Numerous studies suggest that ncRNA can directly interact with functional proteins to shape cellular activity [31]. The dysregulation of ncRNA (especially long non-coding RNA, lncRNA)-protein interaction network has recently been proved to be critical for cancer development and progression [32]. However, there is little evidence showing that circRNA functions by interacting with proteins. In the present study, through performing RNA pull-down and RIP assays, we found that circ-LRIG3 was able to bind EZH2 in the nucleus. EZH2 is a well-known oncogene that can interact with different ncRNAs, such as HERES [33], LINC00673 [34] and SPRY4-IT1 [35]. Similarly, our research team previously found that EZH2 could directly bind circ-ADD3 and its protein expression was reduced by circ-ADD3 [17]. However, here, we found that the binding between circ-LRIG3 and EZH2 did not affect EZH2 expression, but promoted the methylation and phosphorylation of STAT3. Of note, EZH2-induced STAT3 activation was disappeared in the absence of circ-LRIG3, indicating that circ-LRIG3 serves as a scaffold for the interaction between EZH2 and STAT3. Further research is needed to determine which regions are necessary for the formation of this circ-LRIG3/EZH2/STAT3 ternary complex, so as to design small interfering peptides to block their binding, which may be a promising new approach for the treatment of HCC.

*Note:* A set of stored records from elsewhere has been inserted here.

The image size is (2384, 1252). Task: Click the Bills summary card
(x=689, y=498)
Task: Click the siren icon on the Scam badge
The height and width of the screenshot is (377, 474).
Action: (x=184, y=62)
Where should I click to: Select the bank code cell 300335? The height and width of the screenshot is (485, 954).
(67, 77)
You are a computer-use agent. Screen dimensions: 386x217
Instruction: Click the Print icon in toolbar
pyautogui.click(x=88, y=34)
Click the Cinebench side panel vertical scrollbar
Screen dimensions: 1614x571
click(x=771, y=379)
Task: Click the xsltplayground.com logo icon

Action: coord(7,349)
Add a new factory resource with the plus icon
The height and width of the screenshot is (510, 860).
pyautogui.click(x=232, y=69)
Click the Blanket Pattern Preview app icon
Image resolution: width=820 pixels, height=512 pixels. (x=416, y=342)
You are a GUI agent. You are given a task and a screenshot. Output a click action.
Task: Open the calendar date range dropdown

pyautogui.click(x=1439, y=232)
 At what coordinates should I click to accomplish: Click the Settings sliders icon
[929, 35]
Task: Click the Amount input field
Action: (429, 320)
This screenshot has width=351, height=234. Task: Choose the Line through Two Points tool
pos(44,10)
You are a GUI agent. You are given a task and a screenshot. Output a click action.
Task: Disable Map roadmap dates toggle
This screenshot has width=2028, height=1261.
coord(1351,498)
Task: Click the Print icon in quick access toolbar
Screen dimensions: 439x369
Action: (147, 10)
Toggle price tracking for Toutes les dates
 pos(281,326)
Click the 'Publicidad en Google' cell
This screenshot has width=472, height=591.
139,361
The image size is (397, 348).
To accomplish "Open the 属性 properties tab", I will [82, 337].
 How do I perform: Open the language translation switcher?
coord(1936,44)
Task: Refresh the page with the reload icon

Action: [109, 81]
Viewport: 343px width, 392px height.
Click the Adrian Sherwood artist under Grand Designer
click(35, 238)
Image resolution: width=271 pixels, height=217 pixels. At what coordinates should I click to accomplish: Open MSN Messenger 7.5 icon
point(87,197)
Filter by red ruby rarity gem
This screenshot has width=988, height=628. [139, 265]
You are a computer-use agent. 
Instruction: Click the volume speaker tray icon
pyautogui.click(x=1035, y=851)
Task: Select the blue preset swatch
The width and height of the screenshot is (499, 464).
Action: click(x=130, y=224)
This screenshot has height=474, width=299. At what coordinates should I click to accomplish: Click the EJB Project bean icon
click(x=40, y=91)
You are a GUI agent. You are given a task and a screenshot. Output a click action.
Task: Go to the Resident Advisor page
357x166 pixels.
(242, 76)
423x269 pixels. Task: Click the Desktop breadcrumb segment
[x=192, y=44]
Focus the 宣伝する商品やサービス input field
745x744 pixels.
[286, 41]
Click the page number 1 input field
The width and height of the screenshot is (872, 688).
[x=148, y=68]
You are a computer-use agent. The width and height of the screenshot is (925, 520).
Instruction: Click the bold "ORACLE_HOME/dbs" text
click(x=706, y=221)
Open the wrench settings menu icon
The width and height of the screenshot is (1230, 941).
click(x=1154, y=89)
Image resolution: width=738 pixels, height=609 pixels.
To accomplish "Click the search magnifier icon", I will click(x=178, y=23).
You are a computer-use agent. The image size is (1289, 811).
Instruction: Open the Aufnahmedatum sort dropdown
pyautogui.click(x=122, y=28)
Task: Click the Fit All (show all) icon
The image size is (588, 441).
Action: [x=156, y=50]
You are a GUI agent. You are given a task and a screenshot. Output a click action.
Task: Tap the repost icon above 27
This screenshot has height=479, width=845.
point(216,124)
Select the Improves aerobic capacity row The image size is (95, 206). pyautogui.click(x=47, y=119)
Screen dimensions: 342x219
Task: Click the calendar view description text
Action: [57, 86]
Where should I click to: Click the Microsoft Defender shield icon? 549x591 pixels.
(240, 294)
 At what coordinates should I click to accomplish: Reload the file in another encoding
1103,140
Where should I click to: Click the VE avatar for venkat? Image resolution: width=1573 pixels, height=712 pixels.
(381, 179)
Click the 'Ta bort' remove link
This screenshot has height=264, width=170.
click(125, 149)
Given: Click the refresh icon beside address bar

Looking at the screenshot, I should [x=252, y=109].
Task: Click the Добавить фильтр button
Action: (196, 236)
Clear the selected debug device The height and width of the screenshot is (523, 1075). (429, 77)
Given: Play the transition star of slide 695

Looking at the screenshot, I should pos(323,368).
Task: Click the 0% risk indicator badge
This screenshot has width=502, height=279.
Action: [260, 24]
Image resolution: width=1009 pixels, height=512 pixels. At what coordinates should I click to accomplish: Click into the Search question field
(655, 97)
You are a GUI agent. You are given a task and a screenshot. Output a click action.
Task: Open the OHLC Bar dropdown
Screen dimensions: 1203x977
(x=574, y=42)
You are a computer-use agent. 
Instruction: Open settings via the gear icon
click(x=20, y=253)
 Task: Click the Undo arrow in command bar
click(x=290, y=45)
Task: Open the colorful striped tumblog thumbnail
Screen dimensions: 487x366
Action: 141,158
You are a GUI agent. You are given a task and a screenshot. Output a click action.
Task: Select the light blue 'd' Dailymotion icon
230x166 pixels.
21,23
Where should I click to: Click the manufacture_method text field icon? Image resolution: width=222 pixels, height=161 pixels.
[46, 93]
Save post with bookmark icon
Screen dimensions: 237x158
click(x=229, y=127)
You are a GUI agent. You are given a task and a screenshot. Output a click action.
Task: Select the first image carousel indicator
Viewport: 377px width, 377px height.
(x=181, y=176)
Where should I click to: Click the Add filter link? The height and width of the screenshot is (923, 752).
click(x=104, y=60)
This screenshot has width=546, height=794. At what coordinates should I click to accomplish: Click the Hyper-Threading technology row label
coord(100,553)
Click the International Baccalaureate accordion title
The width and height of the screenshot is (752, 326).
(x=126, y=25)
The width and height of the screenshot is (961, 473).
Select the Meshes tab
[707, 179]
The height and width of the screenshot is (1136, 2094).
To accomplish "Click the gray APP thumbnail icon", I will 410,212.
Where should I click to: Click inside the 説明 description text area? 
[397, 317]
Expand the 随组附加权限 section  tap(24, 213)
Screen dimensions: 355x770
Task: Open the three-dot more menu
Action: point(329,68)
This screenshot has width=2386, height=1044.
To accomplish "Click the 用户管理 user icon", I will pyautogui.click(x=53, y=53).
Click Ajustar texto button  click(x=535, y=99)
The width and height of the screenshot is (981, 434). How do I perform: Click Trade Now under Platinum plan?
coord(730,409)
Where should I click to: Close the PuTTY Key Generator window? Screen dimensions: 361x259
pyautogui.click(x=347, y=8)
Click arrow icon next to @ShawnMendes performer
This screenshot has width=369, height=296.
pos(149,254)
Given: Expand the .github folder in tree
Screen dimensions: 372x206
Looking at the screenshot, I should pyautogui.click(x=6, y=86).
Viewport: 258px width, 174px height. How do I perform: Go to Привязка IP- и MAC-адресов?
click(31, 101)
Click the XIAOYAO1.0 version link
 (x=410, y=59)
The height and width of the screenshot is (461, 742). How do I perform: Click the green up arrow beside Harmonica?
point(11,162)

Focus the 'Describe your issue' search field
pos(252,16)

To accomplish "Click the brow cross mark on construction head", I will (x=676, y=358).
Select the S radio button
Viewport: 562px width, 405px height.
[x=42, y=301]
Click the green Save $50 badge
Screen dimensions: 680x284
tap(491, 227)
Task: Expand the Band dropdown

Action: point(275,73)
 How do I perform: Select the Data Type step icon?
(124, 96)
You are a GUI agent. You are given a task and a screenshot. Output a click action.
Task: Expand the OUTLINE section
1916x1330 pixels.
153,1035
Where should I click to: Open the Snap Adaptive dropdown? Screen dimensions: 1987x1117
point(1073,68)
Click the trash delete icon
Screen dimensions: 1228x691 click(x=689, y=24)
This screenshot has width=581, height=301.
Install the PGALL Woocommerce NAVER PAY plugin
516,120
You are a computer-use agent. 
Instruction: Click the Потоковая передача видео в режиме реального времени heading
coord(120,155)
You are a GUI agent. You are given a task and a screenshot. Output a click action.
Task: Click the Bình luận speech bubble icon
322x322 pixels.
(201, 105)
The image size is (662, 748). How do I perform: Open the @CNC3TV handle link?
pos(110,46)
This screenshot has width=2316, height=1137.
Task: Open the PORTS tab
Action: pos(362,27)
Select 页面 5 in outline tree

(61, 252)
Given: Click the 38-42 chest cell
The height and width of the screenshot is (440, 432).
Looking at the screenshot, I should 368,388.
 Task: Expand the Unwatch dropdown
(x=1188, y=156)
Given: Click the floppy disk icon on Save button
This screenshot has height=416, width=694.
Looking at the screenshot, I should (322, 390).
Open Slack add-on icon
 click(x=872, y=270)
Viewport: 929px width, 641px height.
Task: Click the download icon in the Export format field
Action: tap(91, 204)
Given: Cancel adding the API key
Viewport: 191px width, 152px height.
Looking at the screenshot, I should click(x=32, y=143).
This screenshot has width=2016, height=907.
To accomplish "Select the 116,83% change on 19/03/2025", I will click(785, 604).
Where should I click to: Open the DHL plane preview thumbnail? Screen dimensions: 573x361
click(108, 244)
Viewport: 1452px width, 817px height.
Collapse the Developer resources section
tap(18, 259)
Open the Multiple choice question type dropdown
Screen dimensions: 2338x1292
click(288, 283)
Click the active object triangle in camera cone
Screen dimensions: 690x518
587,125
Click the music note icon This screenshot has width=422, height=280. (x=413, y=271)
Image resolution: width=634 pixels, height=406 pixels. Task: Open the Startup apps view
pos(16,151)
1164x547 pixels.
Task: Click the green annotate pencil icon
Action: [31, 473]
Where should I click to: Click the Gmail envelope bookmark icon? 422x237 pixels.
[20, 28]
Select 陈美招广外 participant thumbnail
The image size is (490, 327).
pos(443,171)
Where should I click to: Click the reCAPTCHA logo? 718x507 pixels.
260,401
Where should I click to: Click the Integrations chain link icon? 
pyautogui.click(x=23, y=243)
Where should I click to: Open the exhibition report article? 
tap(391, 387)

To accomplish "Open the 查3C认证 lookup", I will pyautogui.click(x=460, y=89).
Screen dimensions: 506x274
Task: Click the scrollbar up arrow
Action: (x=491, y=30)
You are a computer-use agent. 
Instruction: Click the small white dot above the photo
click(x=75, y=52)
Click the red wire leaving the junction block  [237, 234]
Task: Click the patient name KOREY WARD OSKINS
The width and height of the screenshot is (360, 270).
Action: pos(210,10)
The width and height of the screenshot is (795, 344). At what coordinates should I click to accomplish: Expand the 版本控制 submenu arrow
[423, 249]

The STAT3 signaling pathway is oncogenic and frequently over-activated in various human cancer types, including HCC [36]. Phosphorylated STAT3 can form a transcriptionally active STAT3-STAT3 dimer, followed by binding to specific motifs on gene promoters in the nucleus to regulate gene expression, such as SOCS1 and DUSP5 [37]. In this study, we also found two STAT3 binding motifs on circ-LRIG3 promoter. Through performing ChIP-PCR and luciferase reporter assays, we found that activated STAT3 could bind to the motifs adjacent to the TSS, resulting in the activation of circ-LRIG3 transcription, thus they form a positive feedback loop, amplifying the carcinogenic effect of circ-LRIG3 in HCC.

Conclusions

In sum, our findings for the first time demonstrate that circ-LRIG3 is a tumor-promoting circRNA in HCC, it promotes hepatocarcinogenesis and metastasis through acting as a protein binding partner. Therefore, we provide a potential diagnostic, prognostic and therapeutic target for patients with HCC.